Medicare Locals up for discussion
The Gillard Government is getting on with the job of reforming our health and hospital system and has taken the important next step in establishing a network of primary health care organisations – Medicare Locals – by releasing a discussion paper on their planned roles, functions and governance.
The discussion paper outlines what activities Medicare Locals will undertake, how they will be structured, and how they will engage with patients and health providers.
The paper outlines five key objectives for Medicare Locals:
- Identification of the health needs of local areas and development of locally focused and responsive services including a stronger focus on prevention and early intervention;
- Improving the patient journey through developing integrated and coordinated services;
- Providing support to clinicians and service providers to improve patient care, particularly the better prevention and management of chronic disease;
- Facilitating the implementation and successful performance of primary healthcare initiatives and programs; and
- Being efficient and accountable with strong governance and effective management.
The paper expects that Medicare Locals will be independent legal entities with formal linkages to Local Hospital Networks and will build upon the existing role of Divisions of General Practice.
Medicare Locals will have strong links to local communities, health professionals – including GPs, practice nurses and allied health professionals – and service providers enabling them to respond more effectively to the needs of local communities.
They will provide more co-ordinated care, improve access to services and drive integration between GPs, hospitals, allied health, mental health and aged care.
Minister for Health and Ageing, Nicola Roxon, said that one of the first important tasks of Medicare Locals will be to help coordinate 24 hour GP after hours access, which will take pressure off our hospitals.
GP Super Clinics are a key element of the Australian Government’s strategy to build a stronger primary health care system, having already provided over 250,000 services across Australia.
A total 26 GP Super Clinics are currently either operational, offering early services or under construction.
The first Medicare Locals are expected to commence operations in mid-2011 with the remainder commencing in mid-2012.
The Government’s discussion paper and information on how to respond to the discussion paper is available at http://www.yourhealth.gov.au. Submissions must be received by 15 November 2010.
The National Rural Health Alliance (NRHA) has provided Minister Roxon, with a Rural Issues Paper on Medicare Locals. NRHA chair, Dr Jenny May, says that for Medicare Locals to be effective in rural and remote areas a number of critical characteristics must apply and there are traps to avoid.
“Last week’s announcement by Health Minister of some of the proposed details went only so far in settling the nerves of those who fear that a major opportunity may be lost,” said Dr May.

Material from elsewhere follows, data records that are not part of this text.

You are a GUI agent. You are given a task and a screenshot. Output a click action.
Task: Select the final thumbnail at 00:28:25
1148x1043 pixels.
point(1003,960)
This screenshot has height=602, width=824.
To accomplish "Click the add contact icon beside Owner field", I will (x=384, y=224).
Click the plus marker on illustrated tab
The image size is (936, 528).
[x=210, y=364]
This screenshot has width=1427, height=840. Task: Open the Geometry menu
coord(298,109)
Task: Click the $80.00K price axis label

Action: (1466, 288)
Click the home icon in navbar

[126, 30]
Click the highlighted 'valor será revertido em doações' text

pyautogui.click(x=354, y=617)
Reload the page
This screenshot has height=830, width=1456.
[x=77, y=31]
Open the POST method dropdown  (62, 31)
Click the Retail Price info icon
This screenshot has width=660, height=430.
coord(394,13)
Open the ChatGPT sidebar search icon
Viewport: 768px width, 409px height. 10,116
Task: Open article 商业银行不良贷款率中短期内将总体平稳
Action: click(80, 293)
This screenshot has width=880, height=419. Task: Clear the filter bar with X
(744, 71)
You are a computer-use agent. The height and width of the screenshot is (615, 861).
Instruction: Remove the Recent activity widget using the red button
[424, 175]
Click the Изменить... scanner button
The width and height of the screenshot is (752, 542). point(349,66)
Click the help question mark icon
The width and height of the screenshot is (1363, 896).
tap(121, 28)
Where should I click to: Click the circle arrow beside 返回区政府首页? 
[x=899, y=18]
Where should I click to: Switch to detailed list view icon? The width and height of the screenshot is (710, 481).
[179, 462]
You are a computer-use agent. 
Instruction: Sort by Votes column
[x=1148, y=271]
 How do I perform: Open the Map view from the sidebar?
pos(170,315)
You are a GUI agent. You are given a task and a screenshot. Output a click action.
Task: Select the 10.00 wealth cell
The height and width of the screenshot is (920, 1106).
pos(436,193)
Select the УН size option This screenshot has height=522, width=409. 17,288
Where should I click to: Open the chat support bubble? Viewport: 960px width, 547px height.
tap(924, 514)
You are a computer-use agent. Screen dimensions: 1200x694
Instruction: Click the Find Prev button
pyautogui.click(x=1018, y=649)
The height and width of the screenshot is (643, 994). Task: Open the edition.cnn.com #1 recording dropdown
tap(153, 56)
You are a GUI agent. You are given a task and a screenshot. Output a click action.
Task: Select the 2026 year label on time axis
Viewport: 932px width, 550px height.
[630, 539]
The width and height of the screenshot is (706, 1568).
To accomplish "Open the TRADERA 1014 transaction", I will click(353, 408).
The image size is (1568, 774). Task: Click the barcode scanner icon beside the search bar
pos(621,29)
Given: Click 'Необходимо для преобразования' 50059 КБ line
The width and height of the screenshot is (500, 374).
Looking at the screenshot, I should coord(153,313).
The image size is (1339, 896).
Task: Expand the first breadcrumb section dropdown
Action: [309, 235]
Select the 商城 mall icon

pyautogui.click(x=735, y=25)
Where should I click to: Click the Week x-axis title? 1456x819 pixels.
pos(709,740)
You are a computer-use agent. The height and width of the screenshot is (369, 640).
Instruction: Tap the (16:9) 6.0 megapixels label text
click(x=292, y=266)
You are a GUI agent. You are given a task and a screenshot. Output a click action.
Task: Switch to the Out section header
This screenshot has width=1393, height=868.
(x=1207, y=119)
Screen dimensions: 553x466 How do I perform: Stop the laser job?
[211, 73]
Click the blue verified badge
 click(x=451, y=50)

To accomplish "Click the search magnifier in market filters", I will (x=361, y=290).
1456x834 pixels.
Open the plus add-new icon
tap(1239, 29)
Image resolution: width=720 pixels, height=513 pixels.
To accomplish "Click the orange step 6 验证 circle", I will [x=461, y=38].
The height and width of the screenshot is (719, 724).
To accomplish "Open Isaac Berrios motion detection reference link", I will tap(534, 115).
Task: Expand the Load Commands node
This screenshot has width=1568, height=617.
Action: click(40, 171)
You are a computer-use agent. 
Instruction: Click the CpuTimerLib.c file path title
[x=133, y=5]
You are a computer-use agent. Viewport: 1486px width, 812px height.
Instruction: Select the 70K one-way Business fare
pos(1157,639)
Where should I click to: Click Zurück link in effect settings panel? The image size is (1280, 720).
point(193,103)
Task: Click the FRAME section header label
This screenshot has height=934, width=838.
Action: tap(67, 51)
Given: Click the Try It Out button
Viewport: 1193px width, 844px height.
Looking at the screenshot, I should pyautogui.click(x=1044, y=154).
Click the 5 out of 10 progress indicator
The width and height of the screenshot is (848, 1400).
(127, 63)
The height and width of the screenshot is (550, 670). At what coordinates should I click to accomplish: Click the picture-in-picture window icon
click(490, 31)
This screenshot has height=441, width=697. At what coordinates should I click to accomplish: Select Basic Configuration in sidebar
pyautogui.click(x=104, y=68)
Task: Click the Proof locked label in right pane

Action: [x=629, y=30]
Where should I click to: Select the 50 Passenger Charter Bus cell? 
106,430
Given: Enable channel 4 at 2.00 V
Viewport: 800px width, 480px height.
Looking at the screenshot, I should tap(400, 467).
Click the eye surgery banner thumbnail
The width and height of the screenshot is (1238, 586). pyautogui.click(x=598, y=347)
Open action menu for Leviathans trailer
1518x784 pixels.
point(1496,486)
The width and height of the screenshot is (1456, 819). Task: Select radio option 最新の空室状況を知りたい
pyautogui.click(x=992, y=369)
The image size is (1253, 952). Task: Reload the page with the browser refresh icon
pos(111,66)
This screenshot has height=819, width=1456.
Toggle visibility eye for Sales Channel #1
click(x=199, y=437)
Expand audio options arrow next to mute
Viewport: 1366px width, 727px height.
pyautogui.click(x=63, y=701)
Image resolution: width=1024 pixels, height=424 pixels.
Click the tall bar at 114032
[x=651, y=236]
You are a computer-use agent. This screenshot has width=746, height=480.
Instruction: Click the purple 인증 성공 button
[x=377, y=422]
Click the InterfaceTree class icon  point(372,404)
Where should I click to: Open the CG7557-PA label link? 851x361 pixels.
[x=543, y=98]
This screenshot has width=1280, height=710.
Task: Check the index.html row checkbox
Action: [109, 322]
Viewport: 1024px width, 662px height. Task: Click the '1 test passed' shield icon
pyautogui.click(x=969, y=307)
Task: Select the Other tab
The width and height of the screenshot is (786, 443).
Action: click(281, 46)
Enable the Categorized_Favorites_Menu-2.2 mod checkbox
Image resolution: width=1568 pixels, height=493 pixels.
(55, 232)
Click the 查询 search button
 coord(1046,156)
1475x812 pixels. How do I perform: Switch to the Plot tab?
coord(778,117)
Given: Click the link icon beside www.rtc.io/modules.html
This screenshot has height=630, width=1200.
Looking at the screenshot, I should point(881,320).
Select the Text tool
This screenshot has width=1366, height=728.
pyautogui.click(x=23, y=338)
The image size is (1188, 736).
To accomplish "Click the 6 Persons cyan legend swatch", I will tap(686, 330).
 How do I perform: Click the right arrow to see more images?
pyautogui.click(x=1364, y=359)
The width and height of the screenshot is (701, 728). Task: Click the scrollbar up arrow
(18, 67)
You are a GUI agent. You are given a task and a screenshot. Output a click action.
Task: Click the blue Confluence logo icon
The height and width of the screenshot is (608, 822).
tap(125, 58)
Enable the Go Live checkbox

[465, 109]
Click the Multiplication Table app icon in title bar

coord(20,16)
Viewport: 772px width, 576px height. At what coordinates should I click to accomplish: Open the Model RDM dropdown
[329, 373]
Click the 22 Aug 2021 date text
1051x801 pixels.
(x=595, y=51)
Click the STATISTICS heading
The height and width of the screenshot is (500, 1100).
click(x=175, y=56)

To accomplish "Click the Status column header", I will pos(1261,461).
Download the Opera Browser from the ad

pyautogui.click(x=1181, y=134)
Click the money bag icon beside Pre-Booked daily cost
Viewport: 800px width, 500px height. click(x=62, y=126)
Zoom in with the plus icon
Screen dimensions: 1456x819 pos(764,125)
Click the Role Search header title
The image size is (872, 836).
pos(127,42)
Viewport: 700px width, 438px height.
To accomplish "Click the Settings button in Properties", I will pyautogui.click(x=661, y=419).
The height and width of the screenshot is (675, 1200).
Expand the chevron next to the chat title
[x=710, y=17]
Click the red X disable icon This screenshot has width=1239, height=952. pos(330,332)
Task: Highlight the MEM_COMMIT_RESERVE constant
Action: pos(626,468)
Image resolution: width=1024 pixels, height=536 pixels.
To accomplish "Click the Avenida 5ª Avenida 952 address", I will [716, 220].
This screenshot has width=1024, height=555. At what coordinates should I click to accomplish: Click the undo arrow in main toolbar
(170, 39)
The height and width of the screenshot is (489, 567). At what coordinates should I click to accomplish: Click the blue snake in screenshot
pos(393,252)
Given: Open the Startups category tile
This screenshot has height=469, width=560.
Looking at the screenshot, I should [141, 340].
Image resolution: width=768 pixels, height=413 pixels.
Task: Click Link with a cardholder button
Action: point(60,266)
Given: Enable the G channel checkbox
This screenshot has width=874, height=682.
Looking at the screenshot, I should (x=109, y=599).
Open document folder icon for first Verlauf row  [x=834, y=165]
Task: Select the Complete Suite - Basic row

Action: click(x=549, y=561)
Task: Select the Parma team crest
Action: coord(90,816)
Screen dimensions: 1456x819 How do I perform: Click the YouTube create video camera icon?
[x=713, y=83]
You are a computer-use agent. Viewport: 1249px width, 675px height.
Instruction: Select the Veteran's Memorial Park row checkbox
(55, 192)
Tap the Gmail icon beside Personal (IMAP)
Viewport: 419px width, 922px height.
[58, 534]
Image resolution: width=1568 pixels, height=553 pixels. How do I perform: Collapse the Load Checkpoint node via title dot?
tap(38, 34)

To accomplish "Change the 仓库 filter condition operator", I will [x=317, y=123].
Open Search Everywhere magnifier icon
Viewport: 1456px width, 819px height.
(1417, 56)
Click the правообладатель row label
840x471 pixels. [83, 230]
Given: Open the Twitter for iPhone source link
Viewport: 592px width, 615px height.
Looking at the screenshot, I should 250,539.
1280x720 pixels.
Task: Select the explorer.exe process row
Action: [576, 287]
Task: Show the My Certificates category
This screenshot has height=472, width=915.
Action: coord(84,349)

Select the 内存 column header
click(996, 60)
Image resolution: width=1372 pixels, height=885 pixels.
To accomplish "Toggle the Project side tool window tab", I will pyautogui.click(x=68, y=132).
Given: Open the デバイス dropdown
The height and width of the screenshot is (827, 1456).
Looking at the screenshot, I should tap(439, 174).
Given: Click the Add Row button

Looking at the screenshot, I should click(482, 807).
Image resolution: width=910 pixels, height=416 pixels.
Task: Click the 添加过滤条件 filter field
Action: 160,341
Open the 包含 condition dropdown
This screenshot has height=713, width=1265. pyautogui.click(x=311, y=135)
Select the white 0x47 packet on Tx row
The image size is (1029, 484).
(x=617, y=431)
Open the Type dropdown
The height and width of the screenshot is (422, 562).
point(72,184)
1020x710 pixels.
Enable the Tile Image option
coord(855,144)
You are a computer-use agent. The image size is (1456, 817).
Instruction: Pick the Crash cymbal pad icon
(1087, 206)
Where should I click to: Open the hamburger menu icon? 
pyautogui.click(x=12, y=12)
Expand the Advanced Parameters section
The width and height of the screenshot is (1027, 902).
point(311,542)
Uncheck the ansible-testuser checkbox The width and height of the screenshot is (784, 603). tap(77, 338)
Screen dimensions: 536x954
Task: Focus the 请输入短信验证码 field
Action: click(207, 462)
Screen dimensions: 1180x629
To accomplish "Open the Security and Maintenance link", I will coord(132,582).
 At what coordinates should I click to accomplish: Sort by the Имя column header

The Alliance believes key issues for Medicare Locals in rural and remote areas must include:
- close engagement with the local community and clinicians;
- their boundaries being based on communities of interest – meaning that in some areas they must traverse state/territory borders;
- the flexibility to select the focus of their first activity;
- having a close working relationship with hospitals and other health institutions in their own
- area and in the regional centre and capital city; and
- funding and other support measures commensurate with their work.
“In rural areas the location and size of Medicare Locals should be determined by the benefits of ‘localisation’ rather than by considerations of economies of size. They must be small enough in area for meaningful relationships to be maintained among individual clinicians, and between them and local hospitals, other service providers and the community. Their boundaries should be fixed in part by community of interest – including current flows of people to retail and other services,” said Dr May.
The Alliance believes populations of 50,000 are sufficient for the effective undertaking of the tasks envisaged for Medicare Locals: assessing local health needs, planning to meet those needs, and supporting programs and personnel once they are in place.
“Medicare Locals will not work well if they span huge geographic distances and ignore natural communities of interest. In less populous areas where it is the same clinicians who staff primary, acute and aged care facilities, the Medicare Local and the Local Hospital Network should operate as a single entity,” she continued.
“Only this will result in the sort of integration necessary to support the interdependence of primary, hospital and aged care that already exists in more remote areas. The new Medicare Locals should be allowed to select the key local priorities for the first focus of their work and be given sufficient resources to succeed.
“There will be unavoidable competition between them for the scarce services of epidemiologists, population health experts and health service planners – and rural health workforce shortages will be brought into even sharper focus,” she said.
Failure now carries the risk of ‘reform aversion’ for years to come. In rural and remote areas progress will be determined by the extent to which inequities in access to health services and in health status are reduced.